■ **Directions**: Look through the lines below; wherever the word "computer" appears, copy that line.

Pixel coordinate grounding data
++++++++++
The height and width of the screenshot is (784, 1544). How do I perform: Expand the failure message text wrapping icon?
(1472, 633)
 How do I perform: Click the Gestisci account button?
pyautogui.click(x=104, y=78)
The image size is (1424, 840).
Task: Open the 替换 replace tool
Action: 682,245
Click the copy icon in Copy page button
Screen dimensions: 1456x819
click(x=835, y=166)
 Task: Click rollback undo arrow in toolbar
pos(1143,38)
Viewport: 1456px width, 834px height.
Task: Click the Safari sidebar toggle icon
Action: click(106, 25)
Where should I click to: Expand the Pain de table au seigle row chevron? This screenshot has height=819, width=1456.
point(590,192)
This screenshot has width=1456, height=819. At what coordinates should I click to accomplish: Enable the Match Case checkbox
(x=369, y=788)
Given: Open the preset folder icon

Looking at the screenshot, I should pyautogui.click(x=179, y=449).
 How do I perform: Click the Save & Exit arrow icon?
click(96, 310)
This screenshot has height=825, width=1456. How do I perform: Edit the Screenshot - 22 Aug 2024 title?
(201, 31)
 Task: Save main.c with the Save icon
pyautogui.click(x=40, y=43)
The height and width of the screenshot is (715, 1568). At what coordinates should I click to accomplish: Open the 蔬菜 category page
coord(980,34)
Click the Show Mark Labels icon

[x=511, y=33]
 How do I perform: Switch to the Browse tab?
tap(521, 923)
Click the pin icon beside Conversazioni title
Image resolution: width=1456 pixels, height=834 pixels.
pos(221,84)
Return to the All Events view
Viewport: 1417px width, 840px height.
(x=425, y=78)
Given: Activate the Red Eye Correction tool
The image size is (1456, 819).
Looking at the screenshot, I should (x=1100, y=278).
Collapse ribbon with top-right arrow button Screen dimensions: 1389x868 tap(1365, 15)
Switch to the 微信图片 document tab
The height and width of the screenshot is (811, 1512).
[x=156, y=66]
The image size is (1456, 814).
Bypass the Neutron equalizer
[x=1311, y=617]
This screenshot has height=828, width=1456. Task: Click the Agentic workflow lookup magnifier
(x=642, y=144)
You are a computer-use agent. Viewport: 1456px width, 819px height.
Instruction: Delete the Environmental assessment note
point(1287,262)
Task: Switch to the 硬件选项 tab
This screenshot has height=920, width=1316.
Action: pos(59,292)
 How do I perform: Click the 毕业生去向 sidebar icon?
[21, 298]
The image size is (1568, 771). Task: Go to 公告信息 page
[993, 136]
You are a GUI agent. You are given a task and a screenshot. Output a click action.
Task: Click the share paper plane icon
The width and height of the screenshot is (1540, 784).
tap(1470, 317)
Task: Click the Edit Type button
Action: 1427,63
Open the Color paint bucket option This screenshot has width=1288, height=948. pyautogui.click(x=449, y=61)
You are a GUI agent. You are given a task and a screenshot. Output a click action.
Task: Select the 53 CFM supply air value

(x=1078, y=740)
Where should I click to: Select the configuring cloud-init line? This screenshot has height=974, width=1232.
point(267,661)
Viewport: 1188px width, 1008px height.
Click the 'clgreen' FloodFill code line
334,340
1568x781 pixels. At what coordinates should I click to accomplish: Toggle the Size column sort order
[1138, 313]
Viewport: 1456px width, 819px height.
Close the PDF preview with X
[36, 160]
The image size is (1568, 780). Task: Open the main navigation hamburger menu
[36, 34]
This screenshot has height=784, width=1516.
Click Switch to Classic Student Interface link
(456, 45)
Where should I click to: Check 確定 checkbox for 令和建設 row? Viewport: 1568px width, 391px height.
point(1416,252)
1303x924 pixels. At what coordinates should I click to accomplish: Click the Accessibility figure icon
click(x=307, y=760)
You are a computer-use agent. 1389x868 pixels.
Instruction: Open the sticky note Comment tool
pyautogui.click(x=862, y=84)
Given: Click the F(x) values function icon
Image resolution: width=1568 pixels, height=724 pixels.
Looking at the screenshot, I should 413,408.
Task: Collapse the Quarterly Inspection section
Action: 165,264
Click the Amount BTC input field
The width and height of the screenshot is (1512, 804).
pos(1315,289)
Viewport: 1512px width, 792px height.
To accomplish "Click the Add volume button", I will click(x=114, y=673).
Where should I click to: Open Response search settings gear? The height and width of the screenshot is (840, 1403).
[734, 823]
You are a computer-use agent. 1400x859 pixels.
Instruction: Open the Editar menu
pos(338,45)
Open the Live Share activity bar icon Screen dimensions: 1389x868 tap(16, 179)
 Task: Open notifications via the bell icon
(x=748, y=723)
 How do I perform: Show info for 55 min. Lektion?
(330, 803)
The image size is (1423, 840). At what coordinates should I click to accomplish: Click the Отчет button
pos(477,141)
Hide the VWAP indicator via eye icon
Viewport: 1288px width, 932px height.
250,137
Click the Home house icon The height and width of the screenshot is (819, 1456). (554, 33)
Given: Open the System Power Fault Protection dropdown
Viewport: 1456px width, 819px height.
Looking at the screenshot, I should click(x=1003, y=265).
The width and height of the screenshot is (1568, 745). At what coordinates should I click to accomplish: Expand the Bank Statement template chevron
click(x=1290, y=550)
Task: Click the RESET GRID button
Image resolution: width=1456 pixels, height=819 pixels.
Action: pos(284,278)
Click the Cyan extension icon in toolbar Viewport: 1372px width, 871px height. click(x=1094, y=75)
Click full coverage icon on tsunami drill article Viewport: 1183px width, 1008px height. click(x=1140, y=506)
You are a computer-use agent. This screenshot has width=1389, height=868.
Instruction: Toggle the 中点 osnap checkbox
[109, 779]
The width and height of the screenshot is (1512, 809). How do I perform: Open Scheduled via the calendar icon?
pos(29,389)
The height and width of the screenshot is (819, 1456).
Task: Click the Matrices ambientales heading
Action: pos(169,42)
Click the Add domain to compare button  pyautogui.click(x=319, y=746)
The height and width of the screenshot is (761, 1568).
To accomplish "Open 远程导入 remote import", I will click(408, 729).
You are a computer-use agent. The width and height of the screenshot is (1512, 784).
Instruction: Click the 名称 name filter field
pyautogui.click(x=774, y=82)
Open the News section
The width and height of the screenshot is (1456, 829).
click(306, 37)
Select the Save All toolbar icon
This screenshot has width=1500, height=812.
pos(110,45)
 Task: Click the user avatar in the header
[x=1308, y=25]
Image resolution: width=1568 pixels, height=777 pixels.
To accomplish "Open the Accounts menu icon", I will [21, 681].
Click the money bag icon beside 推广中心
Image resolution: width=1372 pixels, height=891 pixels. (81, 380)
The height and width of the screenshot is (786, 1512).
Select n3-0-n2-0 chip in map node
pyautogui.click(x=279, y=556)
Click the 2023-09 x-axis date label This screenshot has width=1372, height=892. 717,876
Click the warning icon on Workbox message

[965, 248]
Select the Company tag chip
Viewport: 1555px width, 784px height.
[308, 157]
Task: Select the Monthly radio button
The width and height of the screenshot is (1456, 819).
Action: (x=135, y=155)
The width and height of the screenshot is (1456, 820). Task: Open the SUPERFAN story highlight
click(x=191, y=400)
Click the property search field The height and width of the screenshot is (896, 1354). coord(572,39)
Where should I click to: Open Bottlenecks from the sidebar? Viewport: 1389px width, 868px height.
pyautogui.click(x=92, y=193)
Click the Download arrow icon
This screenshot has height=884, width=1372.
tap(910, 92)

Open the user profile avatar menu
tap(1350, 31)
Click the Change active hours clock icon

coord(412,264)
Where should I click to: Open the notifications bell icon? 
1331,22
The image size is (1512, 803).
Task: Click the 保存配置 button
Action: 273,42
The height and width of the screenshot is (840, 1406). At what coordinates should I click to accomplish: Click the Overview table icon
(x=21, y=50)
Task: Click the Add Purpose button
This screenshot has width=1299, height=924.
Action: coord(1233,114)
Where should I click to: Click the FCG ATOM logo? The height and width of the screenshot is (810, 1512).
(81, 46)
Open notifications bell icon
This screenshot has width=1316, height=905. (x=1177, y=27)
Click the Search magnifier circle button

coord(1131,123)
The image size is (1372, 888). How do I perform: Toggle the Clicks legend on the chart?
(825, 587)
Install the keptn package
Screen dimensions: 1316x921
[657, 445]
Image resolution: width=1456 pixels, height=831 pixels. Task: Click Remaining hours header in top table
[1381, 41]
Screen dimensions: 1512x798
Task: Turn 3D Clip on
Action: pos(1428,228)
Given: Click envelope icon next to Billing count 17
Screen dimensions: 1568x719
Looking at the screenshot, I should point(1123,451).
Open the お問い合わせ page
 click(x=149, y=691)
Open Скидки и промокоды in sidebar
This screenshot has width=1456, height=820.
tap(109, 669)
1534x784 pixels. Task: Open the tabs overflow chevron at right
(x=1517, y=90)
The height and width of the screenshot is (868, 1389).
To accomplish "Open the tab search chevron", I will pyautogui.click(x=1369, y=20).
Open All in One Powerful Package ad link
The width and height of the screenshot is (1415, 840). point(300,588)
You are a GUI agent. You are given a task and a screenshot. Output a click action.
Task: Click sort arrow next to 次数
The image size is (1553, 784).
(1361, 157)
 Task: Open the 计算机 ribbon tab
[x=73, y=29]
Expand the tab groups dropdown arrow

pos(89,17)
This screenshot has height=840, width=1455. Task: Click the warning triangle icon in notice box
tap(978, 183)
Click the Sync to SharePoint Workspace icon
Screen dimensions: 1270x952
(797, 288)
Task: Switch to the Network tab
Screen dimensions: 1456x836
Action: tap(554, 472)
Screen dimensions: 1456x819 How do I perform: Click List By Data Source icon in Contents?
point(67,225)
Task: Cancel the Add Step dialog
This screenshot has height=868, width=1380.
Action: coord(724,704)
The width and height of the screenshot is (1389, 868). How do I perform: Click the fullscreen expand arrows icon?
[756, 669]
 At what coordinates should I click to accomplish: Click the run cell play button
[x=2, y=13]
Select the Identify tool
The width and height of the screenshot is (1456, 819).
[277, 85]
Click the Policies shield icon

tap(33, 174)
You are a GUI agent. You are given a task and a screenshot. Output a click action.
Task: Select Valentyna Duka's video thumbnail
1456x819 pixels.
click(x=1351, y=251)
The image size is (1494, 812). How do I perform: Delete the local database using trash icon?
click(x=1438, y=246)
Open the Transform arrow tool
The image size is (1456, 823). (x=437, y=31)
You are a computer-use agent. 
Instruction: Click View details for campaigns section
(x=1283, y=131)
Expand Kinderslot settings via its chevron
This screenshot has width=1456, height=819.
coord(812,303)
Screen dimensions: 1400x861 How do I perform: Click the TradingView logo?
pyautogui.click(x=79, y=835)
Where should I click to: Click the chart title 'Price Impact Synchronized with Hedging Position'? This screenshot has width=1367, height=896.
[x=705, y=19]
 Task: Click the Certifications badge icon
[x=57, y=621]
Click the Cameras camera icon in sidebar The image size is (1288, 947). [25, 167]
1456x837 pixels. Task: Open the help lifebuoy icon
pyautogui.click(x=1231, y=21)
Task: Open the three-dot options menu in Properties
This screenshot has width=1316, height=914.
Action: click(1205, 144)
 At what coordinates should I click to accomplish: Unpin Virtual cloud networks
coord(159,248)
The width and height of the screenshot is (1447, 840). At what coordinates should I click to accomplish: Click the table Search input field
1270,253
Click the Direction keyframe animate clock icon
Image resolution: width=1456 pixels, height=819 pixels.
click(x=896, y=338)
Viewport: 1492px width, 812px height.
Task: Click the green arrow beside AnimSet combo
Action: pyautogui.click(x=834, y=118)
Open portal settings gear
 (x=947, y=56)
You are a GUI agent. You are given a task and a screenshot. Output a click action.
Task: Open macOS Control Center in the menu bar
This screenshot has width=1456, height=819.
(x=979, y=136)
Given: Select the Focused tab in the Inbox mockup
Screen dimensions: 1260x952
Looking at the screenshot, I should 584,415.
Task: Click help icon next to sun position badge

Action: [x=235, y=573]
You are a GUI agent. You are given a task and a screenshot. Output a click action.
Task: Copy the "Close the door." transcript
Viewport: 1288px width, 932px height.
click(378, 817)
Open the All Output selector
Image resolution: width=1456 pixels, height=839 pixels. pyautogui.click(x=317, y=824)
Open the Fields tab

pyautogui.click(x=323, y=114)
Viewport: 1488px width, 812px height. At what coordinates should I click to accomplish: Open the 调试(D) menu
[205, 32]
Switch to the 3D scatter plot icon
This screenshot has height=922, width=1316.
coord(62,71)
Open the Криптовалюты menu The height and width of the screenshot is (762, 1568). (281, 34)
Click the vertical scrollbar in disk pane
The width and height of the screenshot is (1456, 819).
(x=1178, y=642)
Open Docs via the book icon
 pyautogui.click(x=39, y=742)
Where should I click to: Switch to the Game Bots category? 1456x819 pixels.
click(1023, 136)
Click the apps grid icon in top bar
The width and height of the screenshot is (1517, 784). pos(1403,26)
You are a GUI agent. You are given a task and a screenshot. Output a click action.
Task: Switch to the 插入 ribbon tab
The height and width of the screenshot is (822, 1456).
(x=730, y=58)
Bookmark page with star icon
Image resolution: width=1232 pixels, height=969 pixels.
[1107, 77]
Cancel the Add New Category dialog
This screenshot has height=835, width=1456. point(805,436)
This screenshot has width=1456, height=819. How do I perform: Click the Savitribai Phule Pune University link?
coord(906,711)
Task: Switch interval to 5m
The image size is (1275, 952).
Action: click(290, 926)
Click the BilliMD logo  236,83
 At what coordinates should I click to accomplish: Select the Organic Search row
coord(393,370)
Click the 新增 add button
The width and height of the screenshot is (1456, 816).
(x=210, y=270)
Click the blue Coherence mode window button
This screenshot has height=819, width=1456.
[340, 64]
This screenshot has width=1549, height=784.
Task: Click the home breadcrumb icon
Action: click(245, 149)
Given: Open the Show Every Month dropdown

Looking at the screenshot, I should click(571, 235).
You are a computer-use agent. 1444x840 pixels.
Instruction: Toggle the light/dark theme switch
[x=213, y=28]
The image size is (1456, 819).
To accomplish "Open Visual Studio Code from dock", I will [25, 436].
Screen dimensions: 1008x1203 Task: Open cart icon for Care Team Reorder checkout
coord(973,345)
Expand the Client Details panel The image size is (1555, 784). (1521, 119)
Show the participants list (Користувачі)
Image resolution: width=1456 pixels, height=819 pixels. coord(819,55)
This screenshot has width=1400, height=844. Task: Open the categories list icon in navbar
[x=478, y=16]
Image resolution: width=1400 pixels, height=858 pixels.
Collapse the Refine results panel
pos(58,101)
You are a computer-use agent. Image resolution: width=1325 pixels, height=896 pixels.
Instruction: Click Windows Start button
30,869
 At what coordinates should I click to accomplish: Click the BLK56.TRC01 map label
++++++++++
■ **Exercise answer**:
You are a computer-use agent. Viewport: 1456px width, 819px height.
You are a computer-use agent. 1389x868 pixels.
You are a computer-use agent. 1400x859 pixels.
You are a computer-use agent. This screenshot has width=1389, height=868.
You are a computer-use agent. The width and height of the screenshot is (1512, 784).
You are a computer-use agent. 
You are a computer-use agent. 1444x840 pixels.
You are a computer-use agent. Image resolution: width=1325 pixels, height=896 pixels.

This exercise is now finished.